January 18, 1739/40-Dated Colonial American Era, Manuscript Document Signed, “Select Men of Rowley,” with Sixty-Three “Mens Names” on the Tax Roster for Rowley, (Massachusetts), Very Fine.January 18, 1739/40 Colonial Document Signed by five Selectmen of the town of Rowley, Massachusetts. This 12” tall x 7.25” wide official Document is nicely presented on clean laid period paper. It lists the names of 63 Men and the taxes owed by each of them. Rowley, Massachusetts being a town in this English colony, it is not surprising to see the taxes listed in Pounds, Shillings, and Pence. The heaviest Tax (1 Pound, Five Shillings) was owed, ironically, by a man named Benjamin Pooer. The least amount of tax (none) was owed by Samuel Dikoson, Jr. This tax list was handed over to the Constable, Samuel Poore, for collection. His marks appear at the left of the taxes due on each named man’s line. Some are marked with a “+” sign; others are marked with an “X”, but it is unclear what each symbol means (collected or still owed?). A rarely encountered, scarce important and interesting piece of Colonial American fiscal and tax history.
Rowley is a town in Essex County, Massachusetts, United States. The population was 5,856 at the 2010 census.

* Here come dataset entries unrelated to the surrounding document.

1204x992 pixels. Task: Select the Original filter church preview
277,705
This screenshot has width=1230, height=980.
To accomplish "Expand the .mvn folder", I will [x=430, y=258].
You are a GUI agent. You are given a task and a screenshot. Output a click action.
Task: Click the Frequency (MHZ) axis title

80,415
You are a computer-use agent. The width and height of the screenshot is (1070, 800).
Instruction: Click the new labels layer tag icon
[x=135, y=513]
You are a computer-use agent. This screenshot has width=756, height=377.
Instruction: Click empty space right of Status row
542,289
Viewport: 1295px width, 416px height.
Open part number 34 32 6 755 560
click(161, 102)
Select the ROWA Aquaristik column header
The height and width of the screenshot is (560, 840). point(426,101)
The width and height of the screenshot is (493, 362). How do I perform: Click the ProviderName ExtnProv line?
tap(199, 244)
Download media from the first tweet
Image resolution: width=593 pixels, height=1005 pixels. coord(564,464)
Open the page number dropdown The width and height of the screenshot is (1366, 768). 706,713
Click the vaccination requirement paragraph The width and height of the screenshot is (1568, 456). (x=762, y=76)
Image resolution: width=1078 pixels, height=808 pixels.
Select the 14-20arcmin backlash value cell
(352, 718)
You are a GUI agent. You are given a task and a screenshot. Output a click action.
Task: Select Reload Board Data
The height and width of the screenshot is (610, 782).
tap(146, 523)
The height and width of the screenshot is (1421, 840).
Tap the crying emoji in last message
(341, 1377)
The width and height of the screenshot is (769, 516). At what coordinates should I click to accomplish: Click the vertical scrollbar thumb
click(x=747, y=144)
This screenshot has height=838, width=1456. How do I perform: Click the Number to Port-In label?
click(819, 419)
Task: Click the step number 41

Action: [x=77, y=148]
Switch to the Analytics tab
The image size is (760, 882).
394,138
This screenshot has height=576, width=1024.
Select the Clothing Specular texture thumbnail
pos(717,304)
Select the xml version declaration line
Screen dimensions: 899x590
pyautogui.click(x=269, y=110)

In spring of 1639 Rowley was originally settled as a plantation by Reverend Ezekiel Rogers, who had arrived from England on the ship John of London with approximately twenty families. The John of London also brought over the first printing press in the colonies, which was later brought to Harvard University.
The following spring, on September 4, 1639, the town was incorporated, and included portions of modern-day Byfield, Groveland, Georgetown, and Haverhill. The town was named after Rowley, East Riding of Yorkshire, where Rogers had served as pastor for twenty years before his suspension due to non-conformist Puritan beliefs. Rogers was installed as Rowley's pastor on December 3.
1643 and 1645 saw the construction of a fulling mill and grist mill, respectively. The town became known for its hemp and flax cloth, as well as cotton. In 1642, a keystone arch bridge and a dam were built on the Mill River for the fulling mill, the first such in the colonies. The bridge was the first stone arch bridge in North America, constructed entirely of hand-chiseled granite and contained no mortar. It was rebuilt in the mid-19th century. In 1669, a sawmill was established in town and is still in business today. A wagon factory was built in 1868 by Moses E. Daniels. Later, at the start of the 20th century, the town had a booming shoe industry, as well as successful boat building businesses.
Many colonial homes line Rowley's streets, mixed in with a variety of architectural styles from all throughout American history. The town common (historically called the training place), is surrounded by many simple yet graceful old homes. It was at the training place where Benedict Arnold's expedition to Quebec encamped in 1775, during the American Revolution.